I have always been fascinated by the Resurrection Narratives across the 4 gospels, narratives we’ve been hearing once again these Easter Days. And what has always captured my imagination is how the Risen Body of Christ still bears, and is identified by, the wounds of his crucifixion. If Jesus is raised to a totally transformed and utterly new life: Why must his body still bear the wounds of suffering and death? Why is he primarily identified and recognized by his wounds?
I believe this is because the Resurrected Body of Christ is the embodiment of the truth at the heart of our own lived experience of faith: In Mercy alone do we find Hope.
Pope Francis also once said that, “Mercy is the closeness of God to his people.” That closeness, I believe, is best expressed in a shared woundedness. But not a wallowing in woundedness, but rather a transformed woundedness. It is as if the Risen Christ, by his wounds, is telling each of us: “I am close to you in your woundedness and I desire nothing more than to draw you close to me by those wounds and transform them into new life! And then I ask you to bear that transformed woundedness in the world by drawing close to those who are also most in need of healing.” And it is out of this closeness of Mercy then that true Hope is born.
And Hope, then, as the Holy Father once taught, would have us “recognize that there is always a way out, that we can always redirect our steps, that we can always do something to solve our problems.” This isn’t optimism or positive thinking this, as St.
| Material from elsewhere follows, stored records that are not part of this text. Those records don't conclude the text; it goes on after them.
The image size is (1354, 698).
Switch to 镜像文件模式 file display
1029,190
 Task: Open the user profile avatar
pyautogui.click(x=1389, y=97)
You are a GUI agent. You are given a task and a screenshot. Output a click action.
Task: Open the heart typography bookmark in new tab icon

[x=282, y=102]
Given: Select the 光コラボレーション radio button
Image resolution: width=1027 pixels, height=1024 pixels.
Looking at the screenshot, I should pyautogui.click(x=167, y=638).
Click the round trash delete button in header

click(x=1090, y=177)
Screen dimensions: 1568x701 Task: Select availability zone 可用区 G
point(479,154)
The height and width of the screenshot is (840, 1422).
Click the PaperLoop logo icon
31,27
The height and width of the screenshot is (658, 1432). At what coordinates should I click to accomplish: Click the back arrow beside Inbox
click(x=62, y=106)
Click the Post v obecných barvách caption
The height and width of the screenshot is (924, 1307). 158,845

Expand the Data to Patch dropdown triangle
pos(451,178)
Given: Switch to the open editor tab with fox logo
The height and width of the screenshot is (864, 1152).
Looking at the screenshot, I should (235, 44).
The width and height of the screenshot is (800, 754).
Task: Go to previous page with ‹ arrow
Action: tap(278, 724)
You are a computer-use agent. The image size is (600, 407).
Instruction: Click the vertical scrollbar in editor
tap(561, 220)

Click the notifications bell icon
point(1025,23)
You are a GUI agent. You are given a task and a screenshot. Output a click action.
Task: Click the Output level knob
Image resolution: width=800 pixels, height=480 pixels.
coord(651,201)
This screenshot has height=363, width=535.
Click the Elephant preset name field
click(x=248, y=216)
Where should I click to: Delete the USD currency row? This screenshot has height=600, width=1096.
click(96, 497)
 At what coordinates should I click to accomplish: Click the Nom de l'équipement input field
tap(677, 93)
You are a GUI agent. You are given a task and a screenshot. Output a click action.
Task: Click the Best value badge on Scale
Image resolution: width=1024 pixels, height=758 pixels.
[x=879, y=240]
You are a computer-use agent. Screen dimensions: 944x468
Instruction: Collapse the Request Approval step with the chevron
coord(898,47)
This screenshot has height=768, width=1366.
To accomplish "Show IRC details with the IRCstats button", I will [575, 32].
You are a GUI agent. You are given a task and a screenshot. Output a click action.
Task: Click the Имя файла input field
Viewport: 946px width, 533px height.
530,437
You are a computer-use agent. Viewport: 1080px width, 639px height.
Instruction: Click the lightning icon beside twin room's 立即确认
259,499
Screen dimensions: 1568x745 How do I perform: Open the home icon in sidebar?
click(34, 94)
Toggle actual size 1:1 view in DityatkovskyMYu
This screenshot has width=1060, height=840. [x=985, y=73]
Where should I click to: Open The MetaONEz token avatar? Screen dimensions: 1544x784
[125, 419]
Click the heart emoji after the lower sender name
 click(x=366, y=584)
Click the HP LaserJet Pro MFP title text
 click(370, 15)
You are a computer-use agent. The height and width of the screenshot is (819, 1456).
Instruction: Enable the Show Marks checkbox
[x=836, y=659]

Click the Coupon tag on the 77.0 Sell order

Paul once wrote, is learning to Hope against Hope, because as Christians we are always hoping for something that in Christ has already been fulfilled, though we too often live in the delusion that it is not!
Like Thomas in the upper room, Jesus is inviting each of us to enter into closeness with him through the wounds in his resurrected body, so our wounds might be transformed and become portals of hope for others who are most in need. The Risen Christ invites Thomas to touch the wounds, and to touch the wounds requires that Thomas must draw close, and in doing so Christ draws close and touches the woundedness of Thomas and in that mercy Thomas is healed. Thomas finds hope! Without mercy there is no hope and without radical hope in God’s mercy life is reduced to despair.
Let us pray on this Divine Mercy Sunday, that we might come to know through God’s closeness to us, and our closeness to one another, that by his wounds we are healed. In his Mercy alone we find Hope!